WHAT THE TASK ASKS: In the data below, which lines contain "computer"? List them by copying each one.

(Stored records)
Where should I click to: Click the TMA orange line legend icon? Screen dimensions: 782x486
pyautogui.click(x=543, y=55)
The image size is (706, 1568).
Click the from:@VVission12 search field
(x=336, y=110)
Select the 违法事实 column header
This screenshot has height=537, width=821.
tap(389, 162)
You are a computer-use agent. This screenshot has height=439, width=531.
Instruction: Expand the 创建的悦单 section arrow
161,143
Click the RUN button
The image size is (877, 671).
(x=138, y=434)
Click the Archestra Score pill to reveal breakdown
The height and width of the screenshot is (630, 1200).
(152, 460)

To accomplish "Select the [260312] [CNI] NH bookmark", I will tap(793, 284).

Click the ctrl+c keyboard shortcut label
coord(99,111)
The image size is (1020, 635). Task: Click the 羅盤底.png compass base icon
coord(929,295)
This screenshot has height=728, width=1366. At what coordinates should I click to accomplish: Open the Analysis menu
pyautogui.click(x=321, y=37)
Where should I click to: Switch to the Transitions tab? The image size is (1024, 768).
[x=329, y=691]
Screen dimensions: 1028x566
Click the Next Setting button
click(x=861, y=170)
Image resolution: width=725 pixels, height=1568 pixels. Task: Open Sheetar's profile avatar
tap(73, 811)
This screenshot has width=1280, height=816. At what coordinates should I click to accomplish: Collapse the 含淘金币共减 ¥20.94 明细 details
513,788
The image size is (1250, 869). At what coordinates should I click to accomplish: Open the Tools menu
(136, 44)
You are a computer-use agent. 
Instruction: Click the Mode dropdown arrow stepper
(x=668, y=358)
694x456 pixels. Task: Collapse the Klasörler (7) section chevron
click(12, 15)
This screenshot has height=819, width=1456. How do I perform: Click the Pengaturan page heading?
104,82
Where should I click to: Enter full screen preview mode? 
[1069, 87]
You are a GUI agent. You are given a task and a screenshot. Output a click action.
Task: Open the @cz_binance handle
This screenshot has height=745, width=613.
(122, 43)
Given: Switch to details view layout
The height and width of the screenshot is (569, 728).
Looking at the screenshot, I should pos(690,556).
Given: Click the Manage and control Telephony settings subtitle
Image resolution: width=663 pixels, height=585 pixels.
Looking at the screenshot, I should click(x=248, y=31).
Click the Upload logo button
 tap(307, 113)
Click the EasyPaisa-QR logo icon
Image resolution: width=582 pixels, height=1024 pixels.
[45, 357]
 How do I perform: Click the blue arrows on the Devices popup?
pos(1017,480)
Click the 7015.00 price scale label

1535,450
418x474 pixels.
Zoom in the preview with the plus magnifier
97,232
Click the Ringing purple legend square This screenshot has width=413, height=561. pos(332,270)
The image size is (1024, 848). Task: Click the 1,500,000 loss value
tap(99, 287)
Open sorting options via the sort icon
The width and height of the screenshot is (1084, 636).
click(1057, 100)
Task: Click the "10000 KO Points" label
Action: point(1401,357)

SOLUTION TO THIS EXERCISE:
You are a computer-use agent. This screenshot has height=439, width=531.
You are a computer-use agent. 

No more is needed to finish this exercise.